» DIRECTIONS FOR THIS TASK: Return exactly those lines of the material below that fall between the line holding "At what coordinates should I click to accomplish: Toggle" and the line holding "Click the lifebuoy icon beside 业务管理", inclusive.

━━━━

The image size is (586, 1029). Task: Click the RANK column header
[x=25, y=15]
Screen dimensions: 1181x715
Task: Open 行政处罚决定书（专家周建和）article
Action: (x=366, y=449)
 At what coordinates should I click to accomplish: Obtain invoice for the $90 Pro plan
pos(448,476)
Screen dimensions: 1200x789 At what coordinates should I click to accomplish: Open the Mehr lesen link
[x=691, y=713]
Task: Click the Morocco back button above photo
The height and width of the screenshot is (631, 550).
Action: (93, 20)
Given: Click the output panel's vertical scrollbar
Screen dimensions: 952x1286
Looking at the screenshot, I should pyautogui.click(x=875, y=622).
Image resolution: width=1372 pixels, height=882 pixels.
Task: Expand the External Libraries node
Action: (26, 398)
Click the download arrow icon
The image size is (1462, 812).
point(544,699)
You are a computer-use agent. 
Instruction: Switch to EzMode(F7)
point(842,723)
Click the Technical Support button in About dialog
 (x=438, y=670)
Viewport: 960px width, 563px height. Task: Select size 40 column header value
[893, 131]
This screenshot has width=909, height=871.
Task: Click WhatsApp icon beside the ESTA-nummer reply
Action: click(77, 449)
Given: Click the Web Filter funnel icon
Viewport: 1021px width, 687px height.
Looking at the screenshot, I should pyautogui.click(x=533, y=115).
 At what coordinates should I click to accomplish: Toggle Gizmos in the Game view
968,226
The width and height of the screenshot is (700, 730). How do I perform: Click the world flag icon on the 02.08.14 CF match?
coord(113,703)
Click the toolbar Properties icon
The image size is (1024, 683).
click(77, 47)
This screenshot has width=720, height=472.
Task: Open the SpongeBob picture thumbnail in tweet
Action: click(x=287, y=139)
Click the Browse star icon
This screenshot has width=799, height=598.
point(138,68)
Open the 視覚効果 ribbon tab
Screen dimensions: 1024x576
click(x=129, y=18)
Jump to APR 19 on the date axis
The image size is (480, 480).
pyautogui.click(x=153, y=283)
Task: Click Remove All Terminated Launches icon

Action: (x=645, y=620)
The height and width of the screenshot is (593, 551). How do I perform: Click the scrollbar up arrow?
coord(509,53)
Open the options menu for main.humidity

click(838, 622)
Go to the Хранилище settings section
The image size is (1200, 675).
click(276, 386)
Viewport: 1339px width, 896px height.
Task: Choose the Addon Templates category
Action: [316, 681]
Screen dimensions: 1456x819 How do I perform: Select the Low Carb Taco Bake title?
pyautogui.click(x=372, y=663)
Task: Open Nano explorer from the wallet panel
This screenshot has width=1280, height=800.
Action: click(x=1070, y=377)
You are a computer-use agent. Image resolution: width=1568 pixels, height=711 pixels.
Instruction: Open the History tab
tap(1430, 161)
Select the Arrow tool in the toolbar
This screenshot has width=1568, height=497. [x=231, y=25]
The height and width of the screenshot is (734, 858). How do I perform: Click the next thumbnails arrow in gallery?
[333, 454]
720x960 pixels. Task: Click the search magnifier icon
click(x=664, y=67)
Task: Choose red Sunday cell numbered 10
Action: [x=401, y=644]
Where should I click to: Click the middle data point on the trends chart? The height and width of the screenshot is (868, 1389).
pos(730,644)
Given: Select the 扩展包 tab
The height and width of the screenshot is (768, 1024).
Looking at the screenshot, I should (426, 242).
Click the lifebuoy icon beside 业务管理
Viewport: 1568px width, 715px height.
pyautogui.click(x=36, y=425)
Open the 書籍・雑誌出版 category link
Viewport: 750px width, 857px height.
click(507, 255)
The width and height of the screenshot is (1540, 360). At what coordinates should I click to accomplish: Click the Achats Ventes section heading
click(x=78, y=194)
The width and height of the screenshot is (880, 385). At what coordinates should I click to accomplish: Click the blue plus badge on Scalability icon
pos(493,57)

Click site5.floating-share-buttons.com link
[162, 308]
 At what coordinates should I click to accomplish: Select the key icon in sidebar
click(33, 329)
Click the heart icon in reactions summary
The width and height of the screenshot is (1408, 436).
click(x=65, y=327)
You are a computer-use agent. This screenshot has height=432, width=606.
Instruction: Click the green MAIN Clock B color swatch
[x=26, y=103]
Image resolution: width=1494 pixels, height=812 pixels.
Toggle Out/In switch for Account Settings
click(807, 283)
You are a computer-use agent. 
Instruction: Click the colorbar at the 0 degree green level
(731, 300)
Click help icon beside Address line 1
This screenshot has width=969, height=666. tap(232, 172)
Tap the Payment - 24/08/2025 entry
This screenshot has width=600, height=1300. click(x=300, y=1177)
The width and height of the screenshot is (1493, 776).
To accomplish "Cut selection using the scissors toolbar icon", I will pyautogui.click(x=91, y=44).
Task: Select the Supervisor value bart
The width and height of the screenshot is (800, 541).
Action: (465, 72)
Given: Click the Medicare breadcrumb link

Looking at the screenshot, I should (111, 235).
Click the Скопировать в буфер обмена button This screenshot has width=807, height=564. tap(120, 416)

━━━━

» TASK RESPONSE:
 At what coordinates should I click to accomplish: Toggle Gizmos in the Game view
968,226
The width and height of the screenshot is (700, 730). How do I perform: Click the world flag icon on the 02.08.14 CF match?
coord(113,703)
Click the toolbar Properties icon
The image size is (1024, 683).
click(77, 47)
This screenshot has width=720, height=472.
Task: Open the SpongeBob picture thumbnail in tweet
Action: click(x=287, y=139)
Click the Browse star icon
This screenshot has width=799, height=598.
point(138,68)
Open the 視覚効果 ribbon tab
Screen dimensions: 1024x576
click(x=129, y=18)
Jump to APR 19 on the date axis
The image size is (480, 480).
pyautogui.click(x=153, y=283)
Task: Click Remove All Terminated Launches icon

Action: (x=645, y=620)
The height and width of the screenshot is (593, 551). How do I perform: Click the scrollbar up arrow?
coord(509,53)
Open the options menu for main.humidity

click(838, 622)
Go to the Хранилище settings section
The image size is (1200, 675).
click(276, 386)
Viewport: 1339px width, 896px height.
Task: Choose the Addon Templates category
Action: [316, 681]
Screen dimensions: 1456x819 How do I perform: Select the Low Carb Taco Bake title?
pyautogui.click(x=372, y=663)
Task: Open Nano explorer from the wallet panel
This screenshot has width=1280, height=800.
Action: click(x=1070, y=377)
You are a computer-use agent. Image resolution: width=1568 pixels, height=711 pixels.
Instruction: Open the History tab
tap(1430, 161)
Select the Arrow tool in the toolbar
This screenshot has width=1568, height=497. [x=231, y=25]
The height and width of the screenshot is (734, 858). How do I perform: Click the next thumbnails arrow in gallery?
[333, 454]
720x960 pixels. Task: Click the search magnifier icon
click(x=664, y=67)
Task: Choose red Sunday cell numbered 10
Action: [x=401, y=644]
Where should I click to: Click the middle data point on the trends chart? The height and width of the screenshot is (868, 1389).
pos(730,644)
Given: Select the 扩展包 tab
The height and width of the screenshot is (768, 1024).
Looking at the screenshot, I should (426, 242).
Click the lifebuoy icon beside 业务管理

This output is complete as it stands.